_INSTRUCTIONS TO FOLLOW_
Where does the string "Open" appear in the records? Copy every line that contains it.

_SUPPLIED ENTRIES_
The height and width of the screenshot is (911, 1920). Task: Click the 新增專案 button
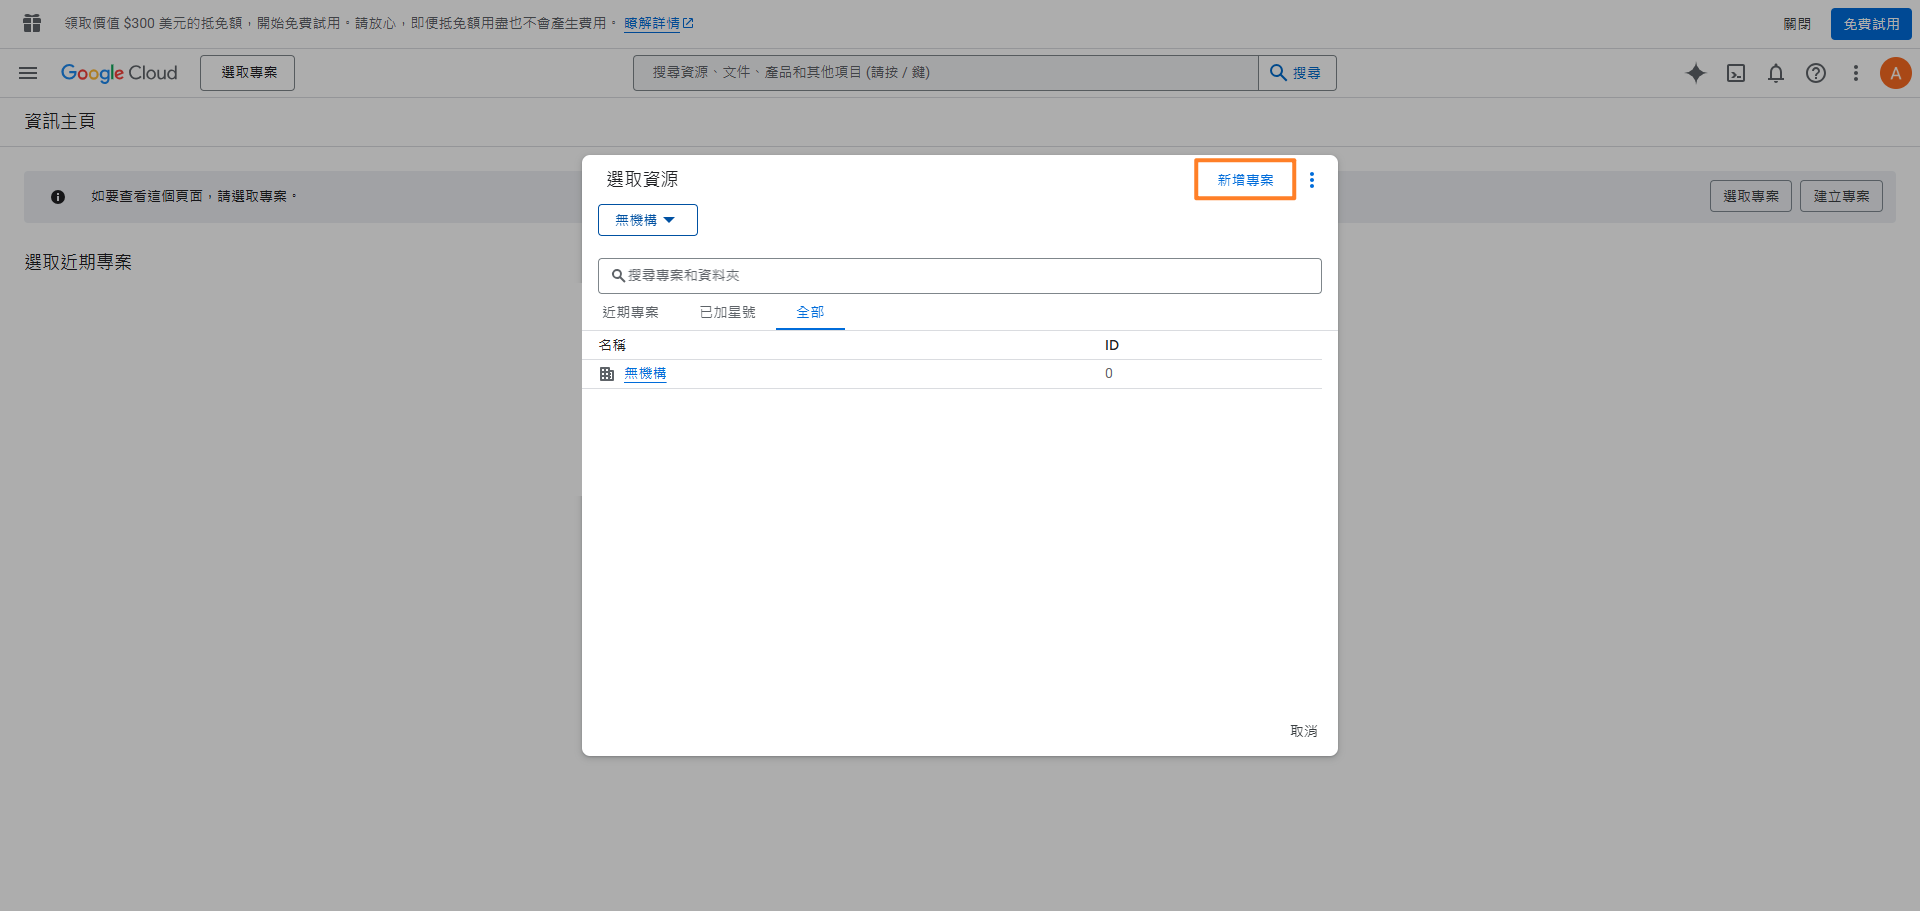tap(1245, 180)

---

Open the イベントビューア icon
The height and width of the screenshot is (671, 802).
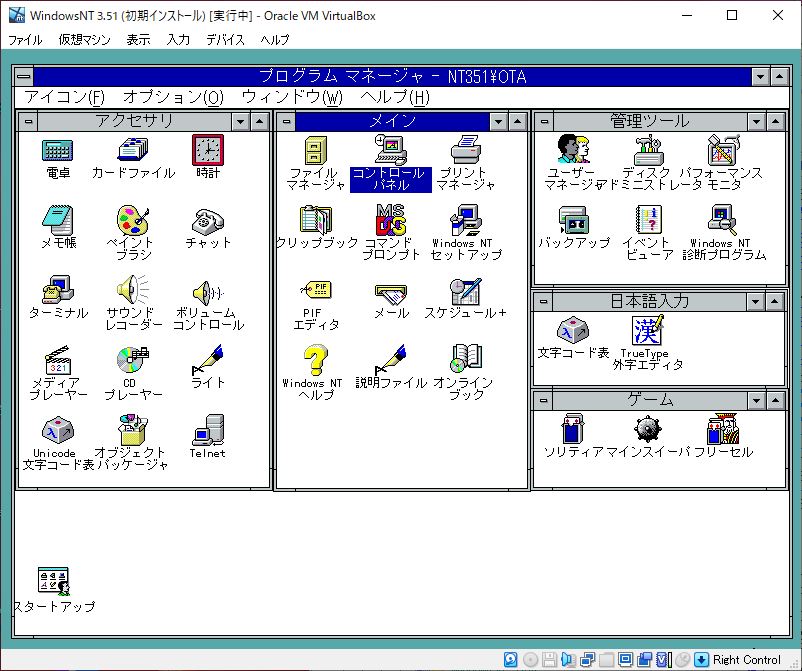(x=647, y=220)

==

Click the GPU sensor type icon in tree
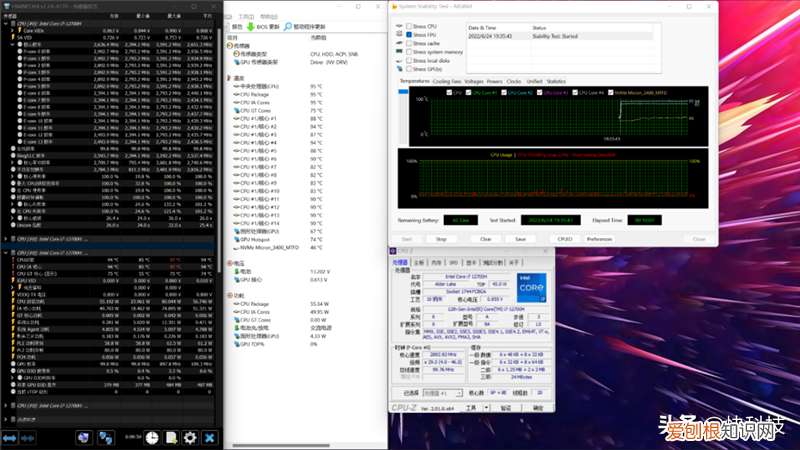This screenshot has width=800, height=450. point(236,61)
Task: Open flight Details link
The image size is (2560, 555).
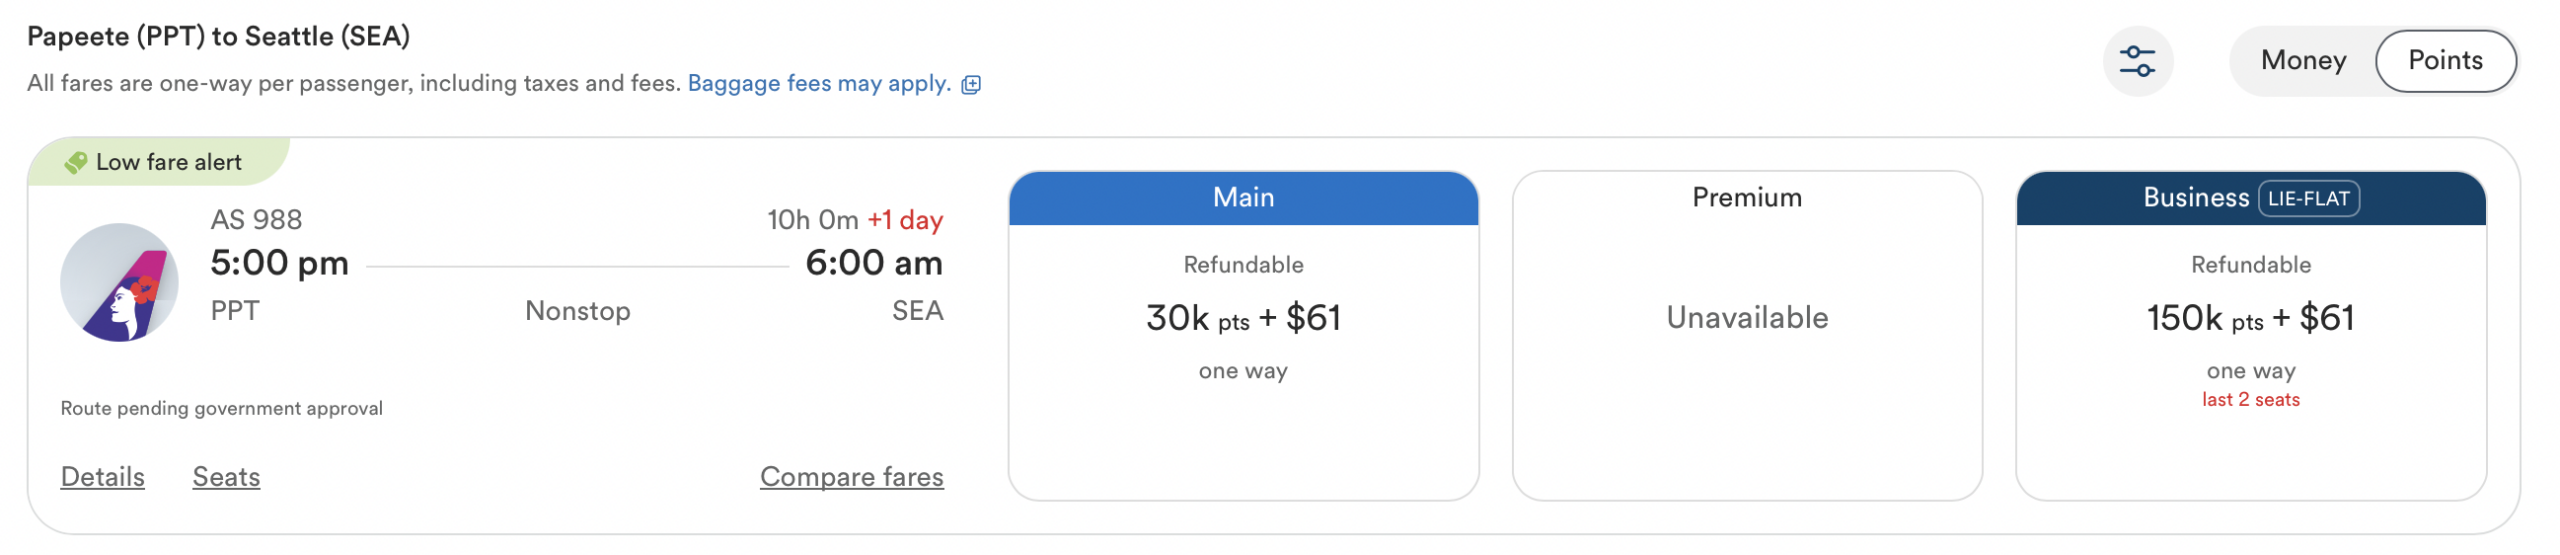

_WRITTEN ANSWER_
Open the イベントビューア icon
Task: Open flight Details link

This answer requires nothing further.